C/C++ Future - A standard proposal for numbers

Friday, May 14, 1999

Abstract:

This is a call for a discussion and feedback on ways that programmers,

software engineers and computer scientists can make our lives easier by

putting some constructive criticism into addressing the short-comings

and issues of specifying integers of a known bit-length in a portable

fashion in C/C++.

This document is only meant as a starting point. If solutions already

exist, please feel free to email links, documents, etc. at the above

mentioned email address.

Discussion:

We have different implementations of C/C++ on machines with varying:

- MAU (Minimum Addressable Unit) ranging from a 4 bits to 10 bits.

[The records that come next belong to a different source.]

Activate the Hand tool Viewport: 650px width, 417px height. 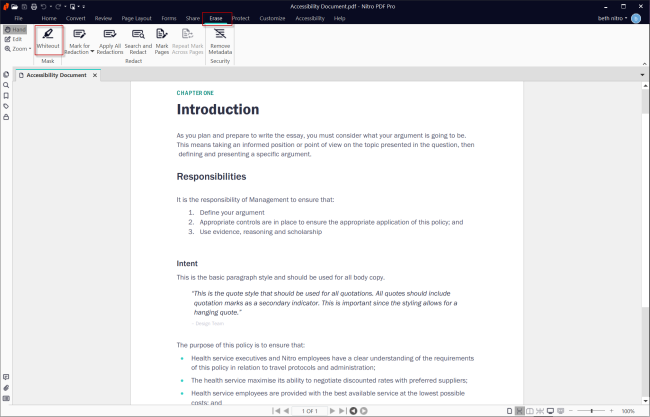tap(14, 30)
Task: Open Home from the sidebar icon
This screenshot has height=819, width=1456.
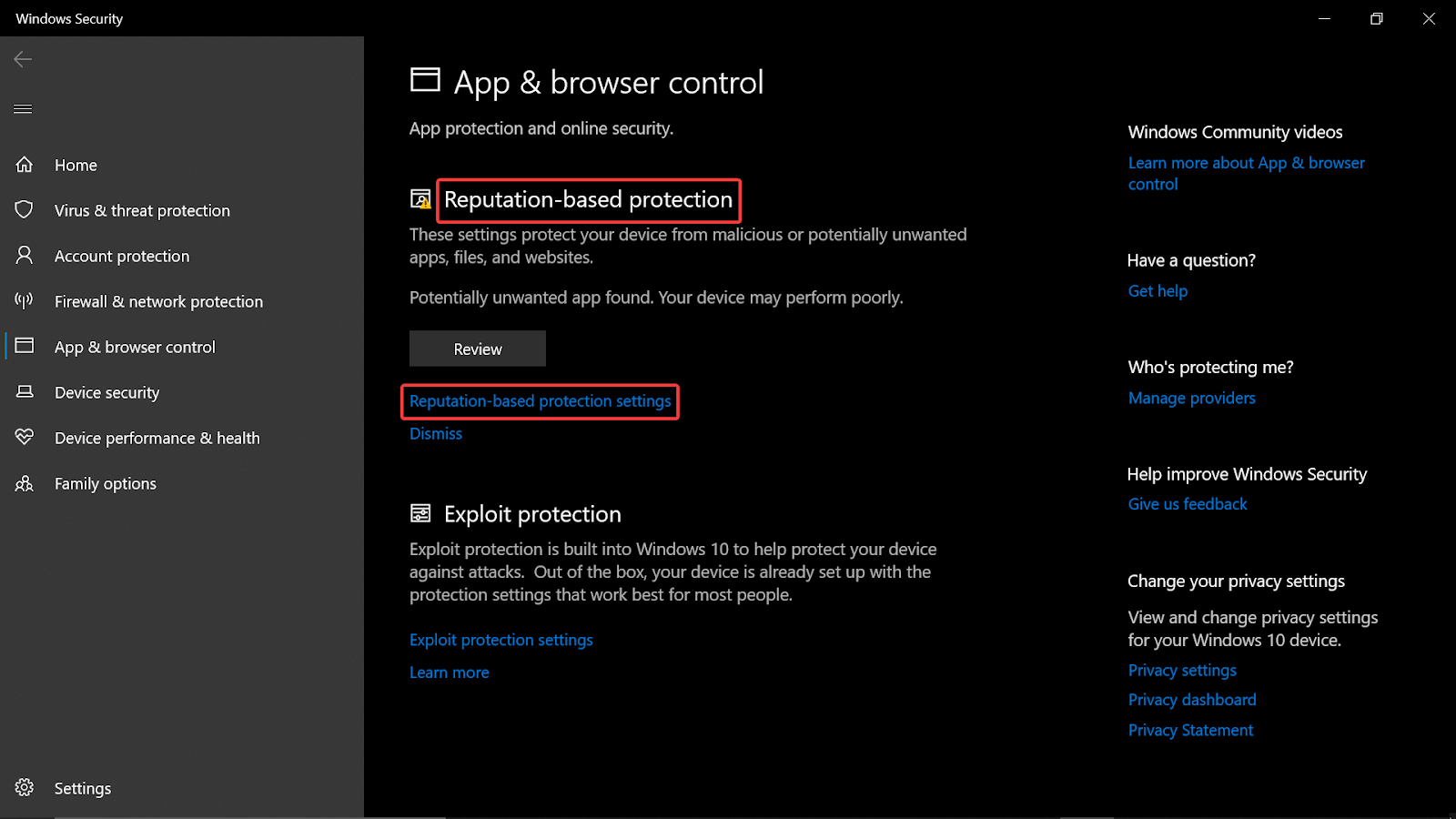Action: (25, 165)
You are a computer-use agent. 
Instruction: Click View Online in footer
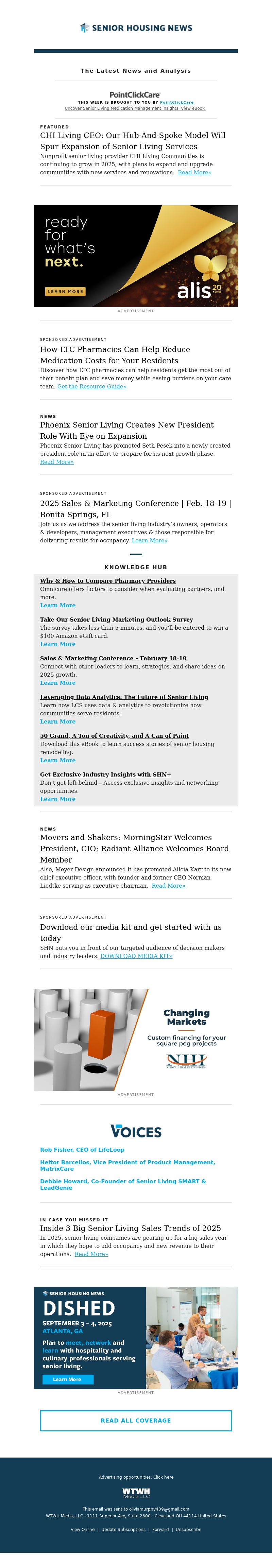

(chars range from 8 bits up to 10 bits.)

(a nibble is the MAU on the HP48 calculator series,

with 5 nibbles making up an 20-bit address space)

- address spaces ranging from 0 bits up past 128-bits, and

- ints natively supported by hardware from 4-bits up past 64-bits.

(along with programmer implemented custom long ints of n-bits.)

The problem of how many values does a specified bit-length specify will

also have to be addressed, but is skipped in this proposal.

Using hacks such as "long long" do not help readability or portability.

Do we allow 'long long long' to represent a 128-bit integer?

What about 256-bit integers?

We must simply plan for larger integer sizes before such "de facto"

standards are entrenched.

Some of the criteria we must consider are:

- readability (from a human view point)

- portability (from a compiler perspective)

- extendibility (from an engineering paradigm)

Bobby Schmidt has proposed one elegant scheme using templates.

(Refer to: C/C++ Users Journal, January 1988, "All This and C++ Too!")

i.e.

int<8> i;

unsigned<64> u;

Unfortunately C does not support templates, so we are forced

to address this issue in another way. This is real shame since the

bschmidt-integer-template is very readable, portable, and extendible.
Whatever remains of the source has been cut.